NCFP Opinion | 1984 Has Arrived Thirty Years Late

NCFP Opinion – 1984 Has Arrived Thirty Years Late

The new head of MI5 recently gave dire public warnings in response to Edward Snowden’s disclosures. Were the warnings justified? Did the disclosures really do so much damage? I do not think so. Let’s look at what has and is being said about mass surveillance of the British population by GCHQ and the NSA.

On BBC Question Time last week, the statement was made that government surveillance of any and all e-mails, telephone conversations, and other private communications is necessary in order to “protect the public” against “terrorists, paedophiles, and other criminals”. Not so long ago, we were told that it was necessary to protect us against “terrorism”. Nothing more, just terrorism. So already, it seems, the purpose of state monitoring of the population has dramatically expanded in scope. Just what are “other criminals”? Organisers of a protest against something the government wants to do? Journalists having a legitimate conversation about spurious acts by MPs that the government doesn’t want us to know about? Blanket surveillance such as that exposed by Edward Snowden is exactly the sort of tool that the totalitarian regimes of the past – and those that exist today – would have given their eye teeth to have, a perfect instrument to enable oppression of their populations.

Even if we only consider “terrorism”, what does that encompass? Dissent, inciting civil disorder, hacking government websites, kidnap, murder…? The definition is withheld from us, the public. In fact, it is whatever the government of the day wants it to be, and we, the electorate, have no say in what that definition might be.

One could ask similar questions about the stated aim of the role of blanket surveillance being used to identify paedophiles. There is now widespread paranoia in the UK about paedophiles, incited by both government and the press, out of all proportion to the risk. But what would surveillance identify? Journalists or private individuals legitimately discussing paedophilia? Would it seek to identify potential intent, or actual activity?

Edward Snowden should be lauded by the population at large for his disclosures. To say that it was a leak of far greater seriousness than the Russian spies who penetrated MI5 and MI6 in the 1950s is arrant nonsense; nor does it aid terrorists to confirm that the state has such capability. Terrorists are resourceful people, who must be aware that it has long been surmised that our, and the US, governments have such capability; any terrorist worth the name would be very careful to avoid any potentially interceptable method of communication even without Snowden’s revelations. It is my belief that the real cause of the dire pronouncements of Andrew Parker are motivated solely by pique. Allow me to give an example that typifies government secrecy in the UK.

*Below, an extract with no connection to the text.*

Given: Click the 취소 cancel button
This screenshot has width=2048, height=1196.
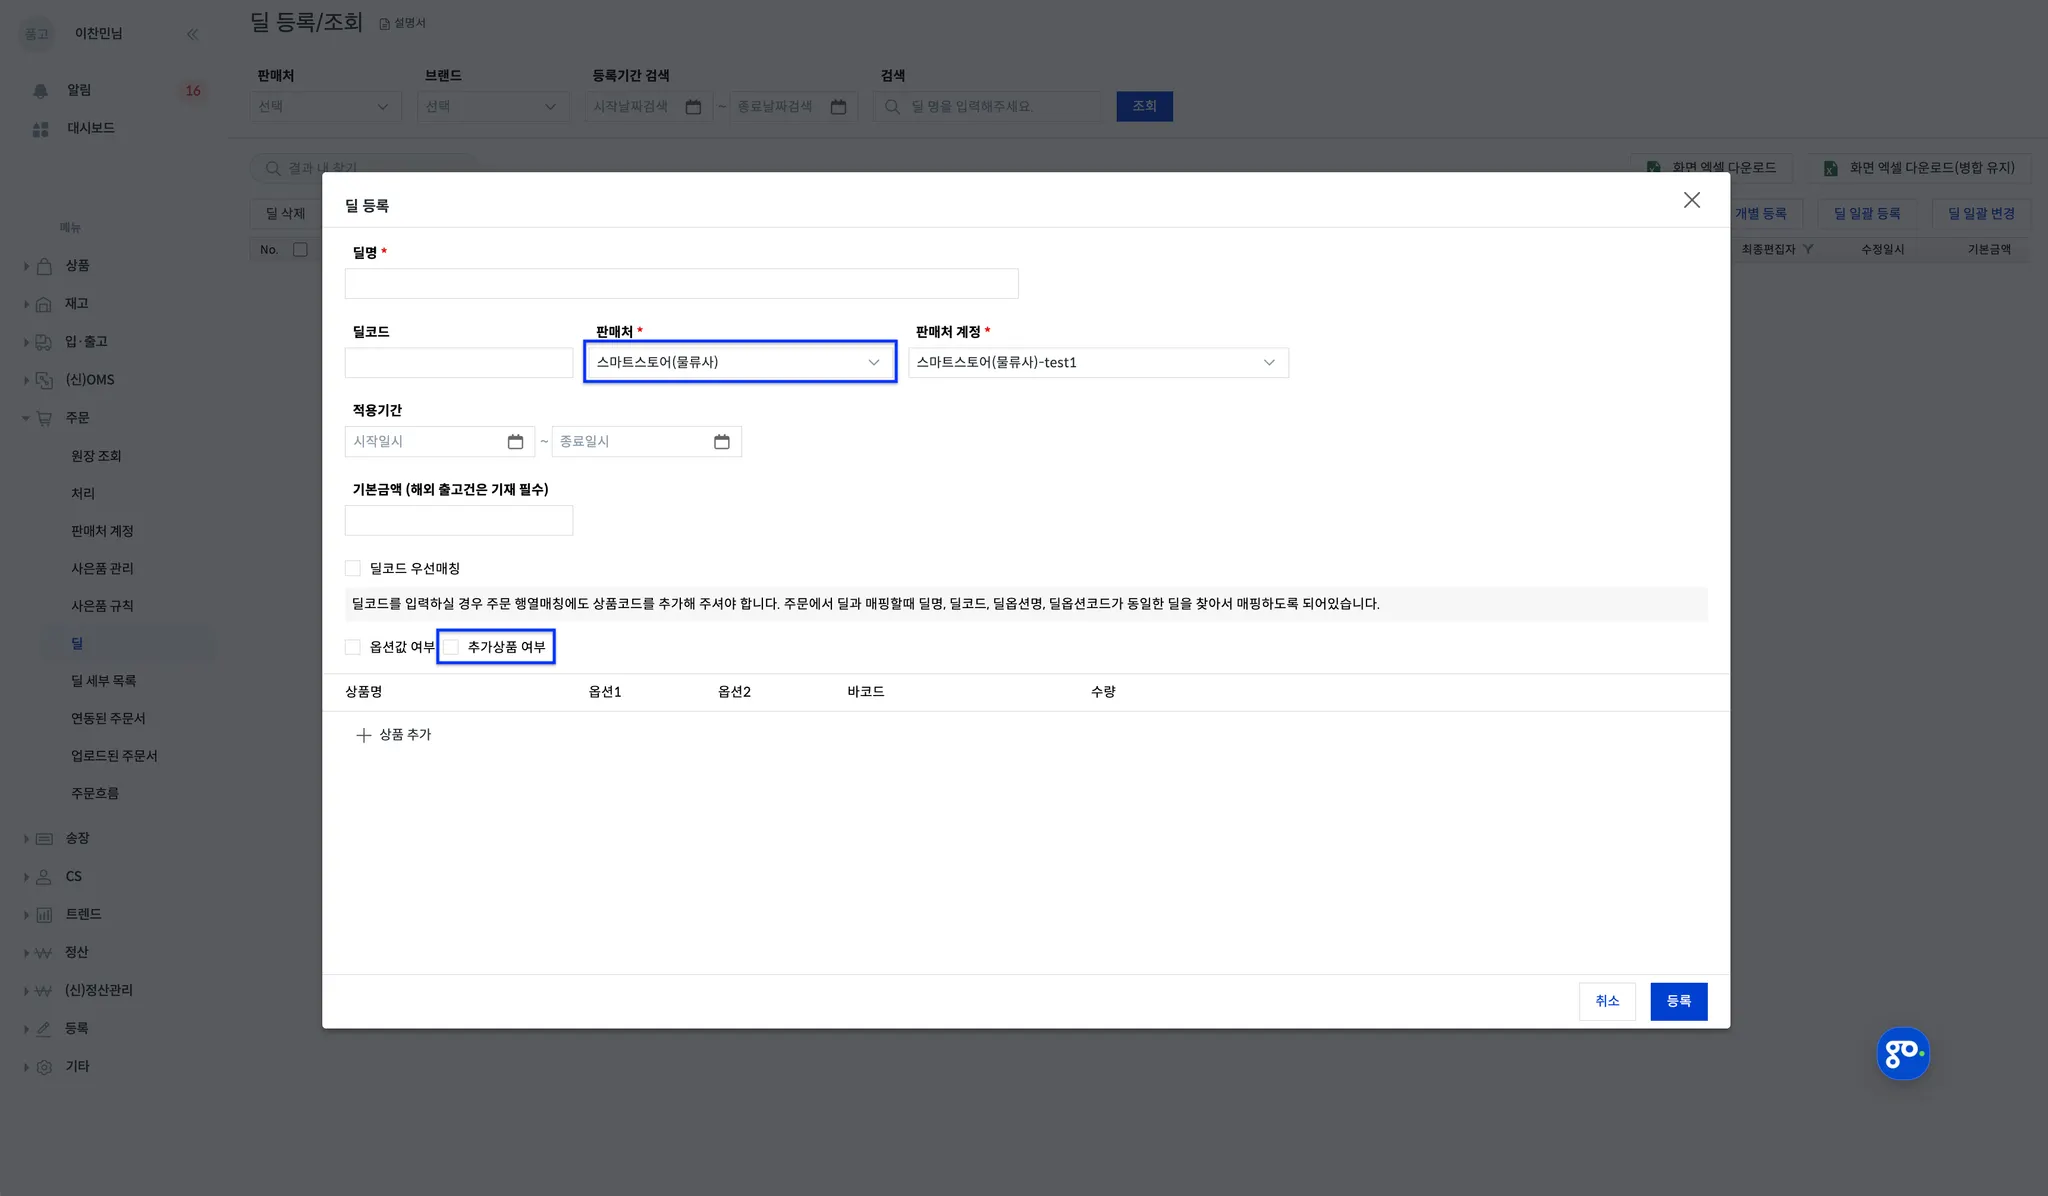Looking at the screenshot, I should tap(1606, 1001).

I and a colleague some years ago, though we had not signed the Official Secrets Act, were informed that we must keep secret an issue or we could be prosecuted and imprisoned under its terms. The issue related to an item of military hardware that was known to cause actual harm to its users. Why must we keep it quiet? The MoD was afraid that if the information got out, it could be sued for compensation by those to whom the harm was done. In other words, a denial of accountability and of its obligations to its employees. And that, I submit, is behind much of the reason for UK government secrecy, and the pique about Snowden’s revelations.

In the UK, we have a government that is obsessed with secrecy, and now increasingly with crushing dissent; witness the Lobbying, Protest, and Trade Union Administration Bill – the “Gagging” Bill. Does it address the issue of corporate and rich individuals lobbying ministers? Emphatically no! Does it seek to gag charities, protest groups, pressure groups? Emphatically yes – and more so, since its last amendment by Andrew Lansley, which was supposed to prevent unnecessary gagging of protest groups and charities. Does it seek to hamper the Trade Unions and the Labour Party? Emphatically yes.

If you add the response to the Snowden revelations, the “Gagging” Bill, and the Press Regulation Bill, we are fast acquiring the tools for totalitarian administration to be enabled and to thrive. Britain being synonymous with democracy? Don’t make me laugh!